March 1, 2016, 12:00 am
Volksmobiles is the quite fascinating first CD from collectif9 (collectif9.ca), the Montreal string ensemble that made its debut in 2011 and is composed of four violins, two violas, two cellos and a bass. The players met through their studies at McGill University and the Université de Montréal, and their assertion that the ensemble size enables them to combine the power of an orchestra with the crispness of a chamber ensemble is more than justified by the results here.
Two arrangements by the group’s bass player Thibault Bertin-Maghit open the program: a simply dazzling version of Brahms’ Rondo alla zingarese (check out the video on their website!) and a short but effective transcription of the Allegretto from Alfred Schnittke’s Violin Sonata No.1.
The central work on the disc is the title track, a short three-part piece commissioned by the group from the Guelph composer Geof Holbrook. Its opening movement has more than a hint of Marjan Mozetich about it (no bad thing!) and the third movement is a clever mixture of percussive effects and pizzicato.
A condensed Allegro assai from Bartok’s Divertimento is a more substantial piece played with a great sense of style, and André Gagnon’s really short but exuberant Petit concerto pour Carignan, an homage to the legendary Quebecois fiddler Jean Carignan, rounds out the disc with a wicked cross-mixture of Bach and fiddle music.
I have only one complaint, and although it’s a big one it’s also a positive one: clocking in at just over 29 minutes for the seven tracks, the disc feels more like a sampler CD than a debut disc, and it certainly leaves you really wanting to see what the group does with a more substantial program.
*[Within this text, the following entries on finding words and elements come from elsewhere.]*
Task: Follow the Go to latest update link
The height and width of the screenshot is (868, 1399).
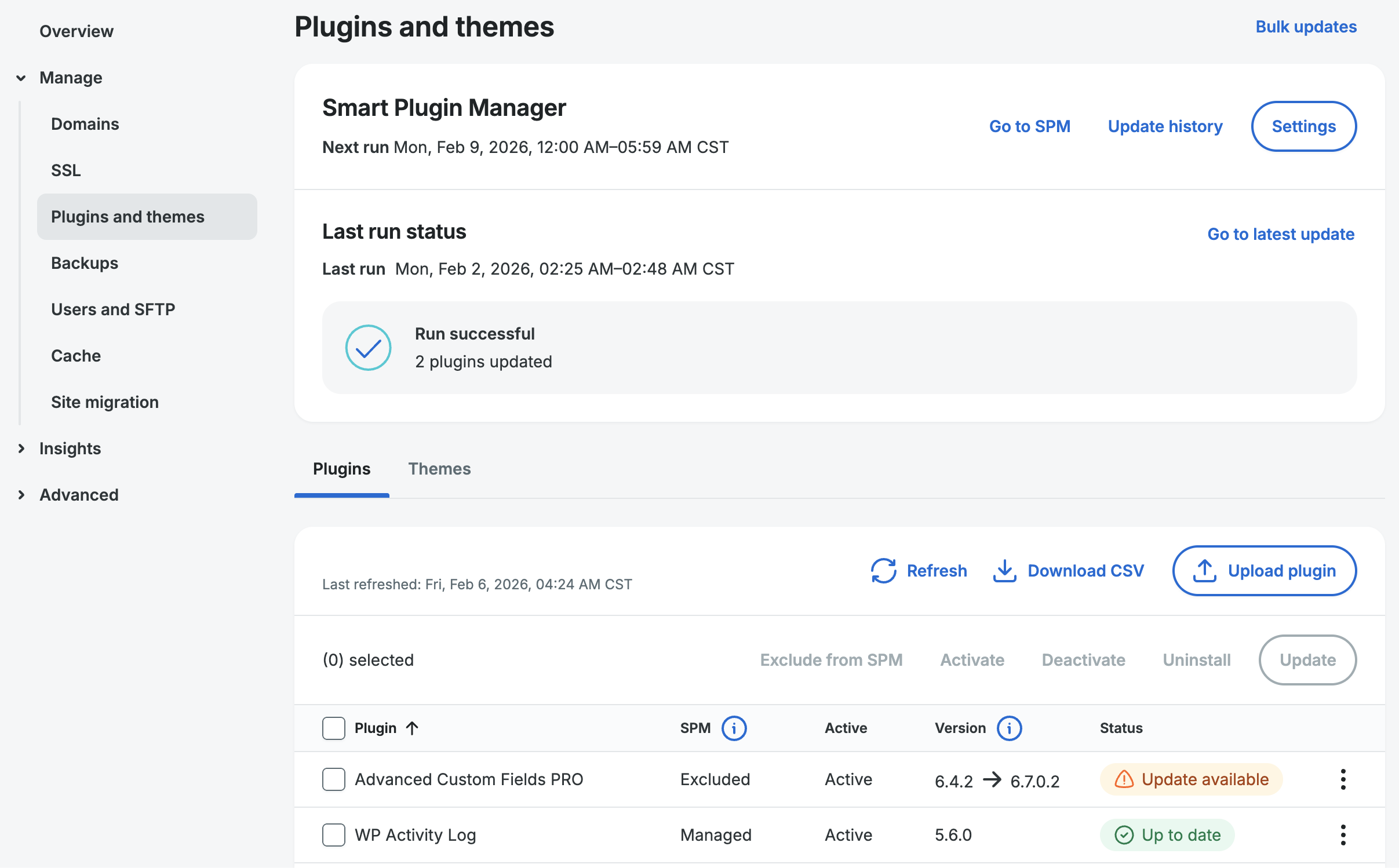Action: 1281,234
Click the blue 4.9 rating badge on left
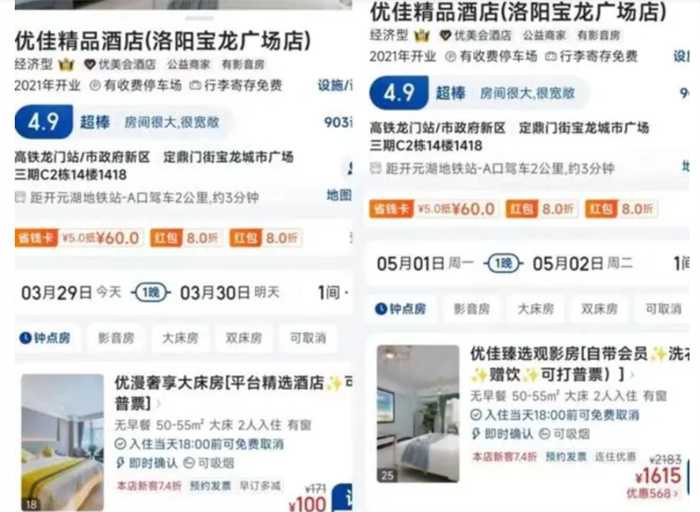 tap(44, 122)
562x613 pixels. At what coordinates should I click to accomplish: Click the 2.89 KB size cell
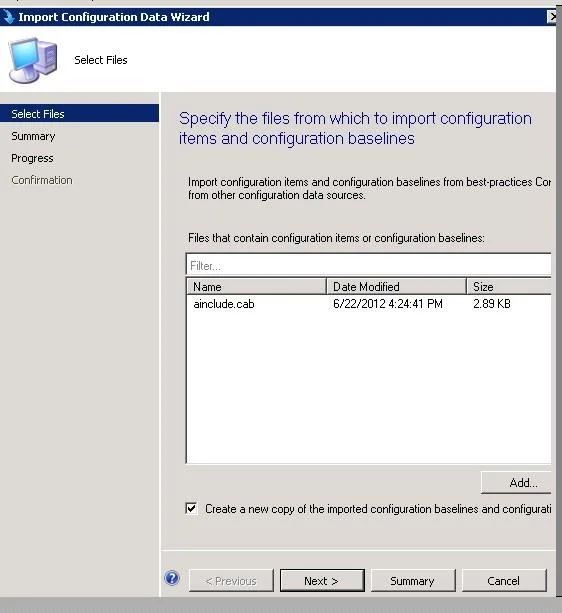(492, 304)
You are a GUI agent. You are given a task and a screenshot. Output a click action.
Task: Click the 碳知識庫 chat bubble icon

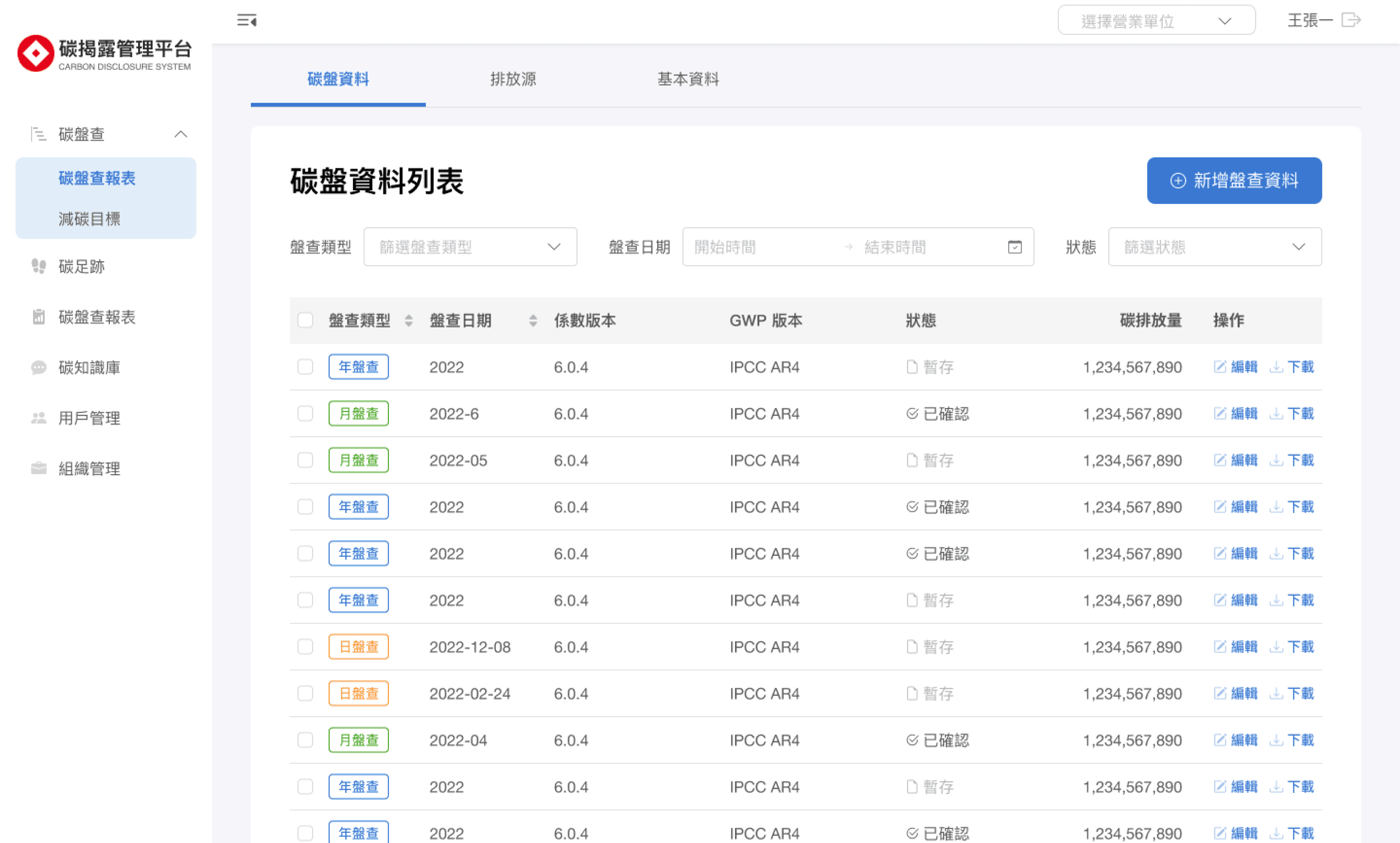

Hopefully we will be hearing a great deal more – in both quantity and length – from this dynamic ensemble in the not-too-distant future.
Concert Note: You can hear collectif9 live courtesy of Music Toronto at Jane Mallett Theatre on March 10. The program will include the Holbrook mentioned above and works by Brahms, Shostakovich, Bartók, Schnittke, Hindemith and Prokofiev.